There's also the numerous cases where I have witnessed the police failing to intervene at all. Such as two years ago when myself and four colleagues attempted to defend a young white couple from a racist attack from a large group of black lads - I didn't really have the chance to count, it was approximately twenty of them. A police cruiser was sat nearby (within 100m). They watched the fight play out. While between us we managed to drop quite a few of these cunts, we were definitely losing the fight. It was only when this became clear that the police cruiser rolled up and stuck the lights and sirens on at which point our opponents scattered and ran. The police made no attempt to pursue or detain any of them.

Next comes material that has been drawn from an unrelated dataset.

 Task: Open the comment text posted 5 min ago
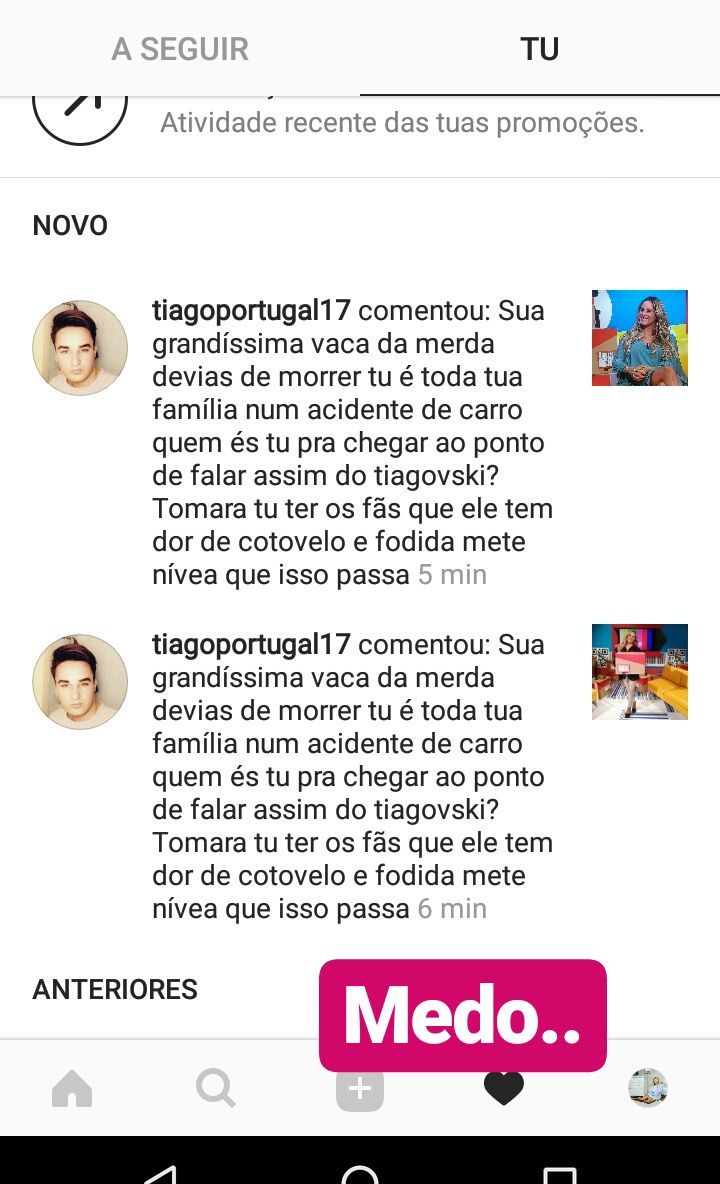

There was also a more recent situation where a known murderer and his "associates" turned up at the club and we turned them away. They stood posturing and threatening outside the venue. A police wagon was sat opposite at the time. One of my colleagues went over to point out that several of the individuals were under curfews (which they had broken) and that at least one of them were very likely carrying firearms. The officer just shrugged.

Attica said:
Not gonna waste my time on Azzhol, i really have better things to do

Great. That tells me that I'm probably wasting my time responding to you too. If all you can do is throw ad hominem at Azreal and not engage his/her points then perhaps you really should find those "better things to do".

I have little doubt I'll shortly get the same treatment from you.
 
Luther Blissett said:
These kids weren't criminalised when I spoke to them, but a week after, they were easy prey to dealer-twats on speed trying to sell them formula weed.

(snip)

If we, who in their eyes, represent 'society', don't show some care for their present and future security and comfort, if we don't bear some responsiblity for facilitating and running community spaces that they feel involved in, then we may as well shove a ketamine laced solvent spliff in their hand and hit them over the head with a brick until they truly believe they've got no future.

Luther I'm sympathetic to your points. However my target would be the "dealer-twats on speed trying to sell them formula weed" going after easy prey. My question to you is, how do you propose dealing with them?